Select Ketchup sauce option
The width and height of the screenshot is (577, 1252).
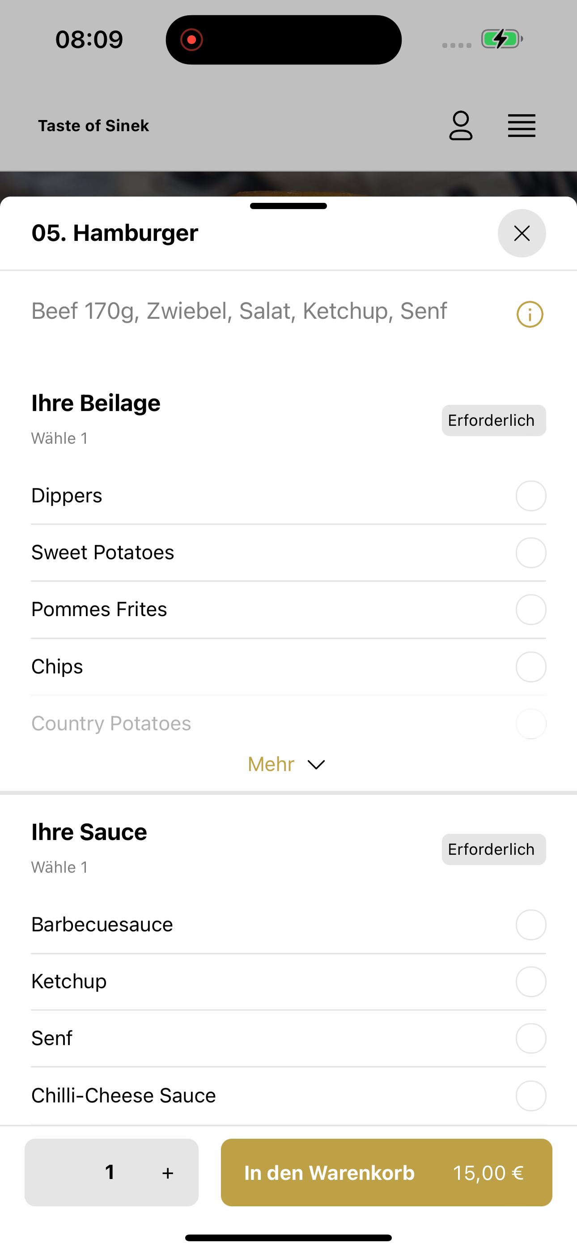[289, 981]
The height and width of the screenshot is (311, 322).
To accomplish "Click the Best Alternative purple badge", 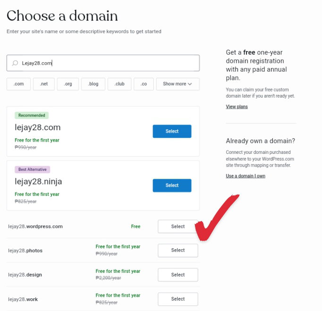I will click(33, 169).
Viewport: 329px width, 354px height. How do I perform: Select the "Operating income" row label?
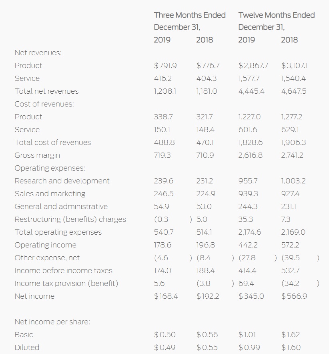(45, 245)
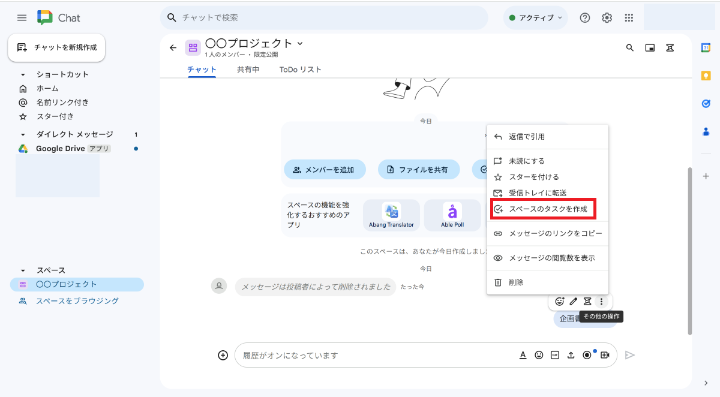
Task: Collapse the ダイレクト メッセージ section
Action: (23, 135)
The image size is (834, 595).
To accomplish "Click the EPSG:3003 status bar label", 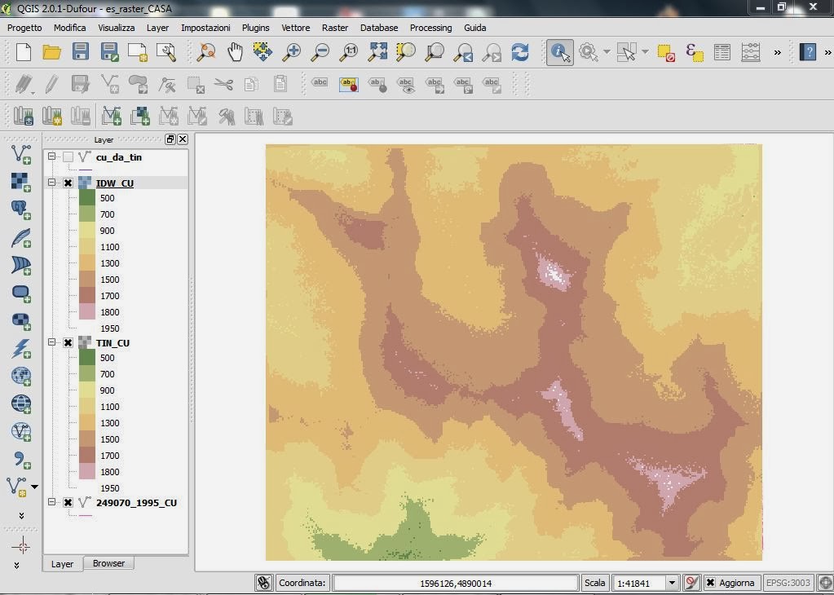I will point(788,583).
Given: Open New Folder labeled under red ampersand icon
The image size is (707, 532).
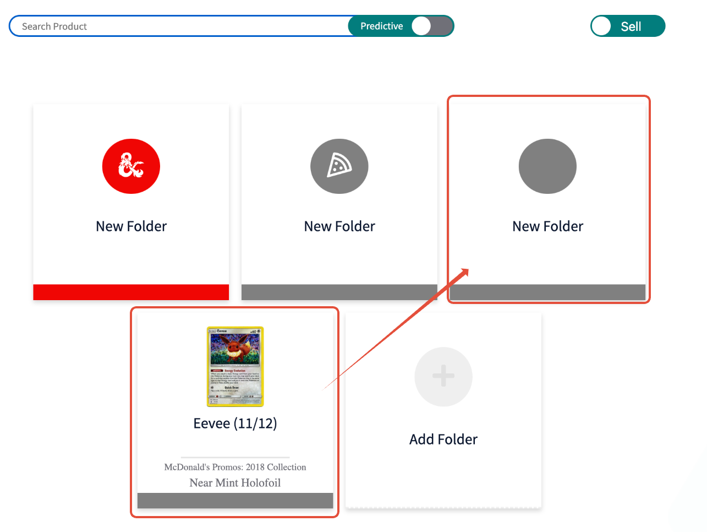Looking at the screenshot, I should (131, 226).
+ + +
ACTION ITEM:
Exactly the lines from the one containing "Given: Open New" through the end of the data above: repeat those, both ends included, and nothing else. Skip the pictures.

SOLUTION TO THIS TASK:
Given: Open New Folder labeled under red ampersand icon
The image size is (707, 532).
Looking at the screenshot, I should (131, 226).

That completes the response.